__DATASET__:
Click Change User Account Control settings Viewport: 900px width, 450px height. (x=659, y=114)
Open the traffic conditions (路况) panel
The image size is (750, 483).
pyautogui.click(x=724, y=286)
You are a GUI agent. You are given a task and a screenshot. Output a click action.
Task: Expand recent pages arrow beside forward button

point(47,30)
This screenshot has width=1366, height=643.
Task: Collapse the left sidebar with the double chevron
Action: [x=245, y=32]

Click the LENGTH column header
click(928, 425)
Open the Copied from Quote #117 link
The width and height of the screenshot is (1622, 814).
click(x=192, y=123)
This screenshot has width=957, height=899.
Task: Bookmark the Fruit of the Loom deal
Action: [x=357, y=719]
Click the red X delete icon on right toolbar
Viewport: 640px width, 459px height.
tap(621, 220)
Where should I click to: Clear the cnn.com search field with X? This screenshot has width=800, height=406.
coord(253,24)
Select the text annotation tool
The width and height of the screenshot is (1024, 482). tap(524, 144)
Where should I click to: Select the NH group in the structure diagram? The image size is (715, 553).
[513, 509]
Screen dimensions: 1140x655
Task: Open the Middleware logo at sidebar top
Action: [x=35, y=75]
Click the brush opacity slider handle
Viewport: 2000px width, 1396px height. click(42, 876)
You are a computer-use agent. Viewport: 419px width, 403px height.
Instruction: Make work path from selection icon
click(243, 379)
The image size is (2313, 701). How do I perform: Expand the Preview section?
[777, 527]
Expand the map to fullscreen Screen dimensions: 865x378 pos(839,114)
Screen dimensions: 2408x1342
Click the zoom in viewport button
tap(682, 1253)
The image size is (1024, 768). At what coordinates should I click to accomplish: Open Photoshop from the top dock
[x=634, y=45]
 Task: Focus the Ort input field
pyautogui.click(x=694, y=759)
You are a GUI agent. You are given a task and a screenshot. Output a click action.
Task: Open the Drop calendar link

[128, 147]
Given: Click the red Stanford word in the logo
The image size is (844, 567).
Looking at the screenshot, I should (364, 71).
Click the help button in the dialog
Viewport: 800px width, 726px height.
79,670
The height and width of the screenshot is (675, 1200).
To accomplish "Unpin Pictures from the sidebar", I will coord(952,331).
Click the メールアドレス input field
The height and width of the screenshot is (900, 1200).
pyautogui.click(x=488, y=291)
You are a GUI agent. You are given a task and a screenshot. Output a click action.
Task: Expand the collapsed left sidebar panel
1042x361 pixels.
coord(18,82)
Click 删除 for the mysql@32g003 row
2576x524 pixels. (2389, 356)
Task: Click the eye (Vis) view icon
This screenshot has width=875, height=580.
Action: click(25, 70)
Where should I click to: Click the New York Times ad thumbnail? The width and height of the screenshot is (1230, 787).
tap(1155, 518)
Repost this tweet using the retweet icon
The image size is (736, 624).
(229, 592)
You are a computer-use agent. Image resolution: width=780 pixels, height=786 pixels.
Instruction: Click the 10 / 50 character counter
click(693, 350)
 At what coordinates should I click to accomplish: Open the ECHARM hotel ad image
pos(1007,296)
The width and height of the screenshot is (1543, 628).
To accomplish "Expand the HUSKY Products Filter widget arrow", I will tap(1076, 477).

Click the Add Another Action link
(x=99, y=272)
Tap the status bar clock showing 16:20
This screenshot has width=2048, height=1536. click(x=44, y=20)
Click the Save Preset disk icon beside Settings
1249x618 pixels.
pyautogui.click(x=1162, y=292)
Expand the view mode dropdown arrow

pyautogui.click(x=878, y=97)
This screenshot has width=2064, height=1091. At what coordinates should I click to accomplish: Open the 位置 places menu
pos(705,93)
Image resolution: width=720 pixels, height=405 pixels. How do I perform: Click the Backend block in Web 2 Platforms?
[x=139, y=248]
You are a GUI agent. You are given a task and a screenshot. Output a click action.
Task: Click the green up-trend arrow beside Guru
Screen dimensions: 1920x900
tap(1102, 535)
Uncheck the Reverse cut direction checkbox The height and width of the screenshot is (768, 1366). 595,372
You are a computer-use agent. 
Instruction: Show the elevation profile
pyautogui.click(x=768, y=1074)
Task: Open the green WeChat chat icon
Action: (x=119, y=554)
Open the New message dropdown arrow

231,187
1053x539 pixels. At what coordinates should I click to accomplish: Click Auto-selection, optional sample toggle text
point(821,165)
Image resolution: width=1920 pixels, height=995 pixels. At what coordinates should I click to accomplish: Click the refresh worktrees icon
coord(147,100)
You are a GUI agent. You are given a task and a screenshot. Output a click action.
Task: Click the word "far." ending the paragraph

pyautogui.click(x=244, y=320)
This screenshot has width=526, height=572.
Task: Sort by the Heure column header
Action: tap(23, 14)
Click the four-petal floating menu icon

__AIM OF THE EXERCISE__: Copy out every one of the records above without changing anything in them.

__TASK SOLUTION__:
Click Change User Account Control settings Viewport: 900px width, 450px height. (x=659, y=114)
Open the traffic conditions (路况) panel
The image size is (750, 483).
pyautogui.click(x=724, y=286)
You are a GUI agent. You are given a task and a screenshot. Output a click action.
Task: Expand recent pages arrow beside forward button

point(47,30)
This screenshot has width=1366, height=643.
Task: Collapse the left sidebar with the double chevron
Action: [x=245, y=32]

Click the LENGTH column header
click(928, 425)
Open the Copied from Quote #117 link
The width and height of the screenshot is (1622, 814).
click(x=192, y=123)
This screenshot has width=957, height=899.
Task: Bookmark the Fruit of the Loom deal
Action: [x=357, y=719]
Click the red X delete icon on right toolbar
Viewport: 640px width, 459px height.
tap(621, 220)
Where should I click to: Clear the cnn.com search field with X? This screenshot has width=800, height=406.
coord(253,24)
Select the text annotation tool
The width and height of the screenshot is (1024, 482). tap(524, 144)
Where should I click to: Select the NH group in the structure diagram? The image size is (715, 553).
[513, 509]
Screen dimensions: 1140x655
Task: Open the Middleware logo at sidebar top
Action: [x=35, y=75]
Click the brush opacity slider handle
Viewport: 2000px width, 1396px height. click(42, 876)
You are a computer-use agent. Viewport: 419px width, 403px height.
Instruction: Make work path from selection icon
click(243, 379)
The image size is (2313, 701). How do I perform: Expand the Preview section?
[777, 527]
Expand the map to fullscreen Screen dimensions: 865x378 pos(839,114)
Screen dimensions: 2408x1342
Click the zoom in viewport button
tap(682, 1253)
The image size is (1024, 768). At what coordinates should I click to accomplish: Open Photoshop from the top dock
[x=634, y=45]
 Task: Focus the Ort input field
pyautogui.click(x=694, y=759)
You are a GUI agent. You are given a task and a screenshot. Output a click action.
Task: Open the Drop calendar link

[128, 147]
Given: Click the red Stanford word in the logo
The image size is (844, 567).
Looking at the screenshot, I should (364, 71).
Click the help button in the dialog
Viewport: 800px width, 726px height.
79,670
The height and width of the screenshot is (675, 1200).
To accomplish "Unpin Pictures from the sidebar", I will coord(952,331).
Click the メールアドレス input field
The height and width of the screenshot is (900, 1200).
pyautogui.click(x=488, y=291)
You are a GUI agent. You are given a task and a screenshot. Output a click action.
Task: Expand the collapsed left sidebar panel
1042x361 pixels.
coord(18,82)
Click 删除 for the mysql@32g003 row
2576x524 pixels. (2389, 356)
Task: Click the eye (Vis) view icon
This screenshot has width=875, height=580.
Action: click(25, 70)
Where should I click to: Click the New York Times ad thumbnail? The width and height of the screenshot is (1230, 787).
tap(1155, 518)
Repost this tweet using the retweet icon
The image size is (736, 624).
(229, 592)
You are a computer-use agent. Image resolution: width=780 pixels, height=786 pixels.
Instruction: Click the 10 / 50 character counter
click(693, 350)
 At what coordinates should I click to accomplish: Open the ECHARM hotel ad image
pos(1007,296)
The width and height of the screenshot is (1543, 628).
To accomplish "Expand the HUSKY Products Filter widget arrow", I will tap(1076, 477).

Click the Add Another Action link
(x=99, y=272)
Tap the status bar clock showing 16:20
This screenshot has width=2048, height=1536. click(x=44, y=20)
Click the Save Preset disk icon beside Settings
1249x618 pixels.
pyautogui.click(x=1162, y=292)
Expand the view mode dropdown arrow

pyautogui.click(x=878, y=97)
This screenshot has width=2064, height=1091. At what coordinates should I click to accomplish: Open the 位置 places menu
pos(705,93)
Image resolution: width=720 pixels, height=405 pixels. How do I perform: Click the Backend block in Web 2 Platforms?
[x=139, y=248]
You are a GUI agent. You are given a task and a screenshot. Output a click action.
Task: Click the green up-trend arrow beside Guru
Screen dimensions: 1920x900
tap(1102, 535)
Uncheck the Reverse cut direction checkbox The height and width of the screenshot is (768, 1366). 595,372
You are a computer-use agent. 
Instruction: Show the elevation profile
pyautogui.click(x=768, y=1074)
Task: Open the green WeChat chat icon
Action: (x=119, y=554)
Open the New message dropdown arrow

231,187
1053x539 pixels. At what coordinates should I click to accomplish: Click Auto-selection, optional sample toggle text
point(821,165)
Image resolution: width=1920 pixels, height=995 pixels. At what coordinates should I click to accomplish: Click the refresh worktrees icon
coord(147,100)
You are a GUI agent. You are given a task and a screenshot. Output a click action.
Task: Click the word "far." ending the paragraph

pyautogui.click(x=244, y=320)
This screenshot has width=526, height=572.
Task: Sort by the Heure column header
Action: tap(23, 14)
Click the four-petal floating menu icon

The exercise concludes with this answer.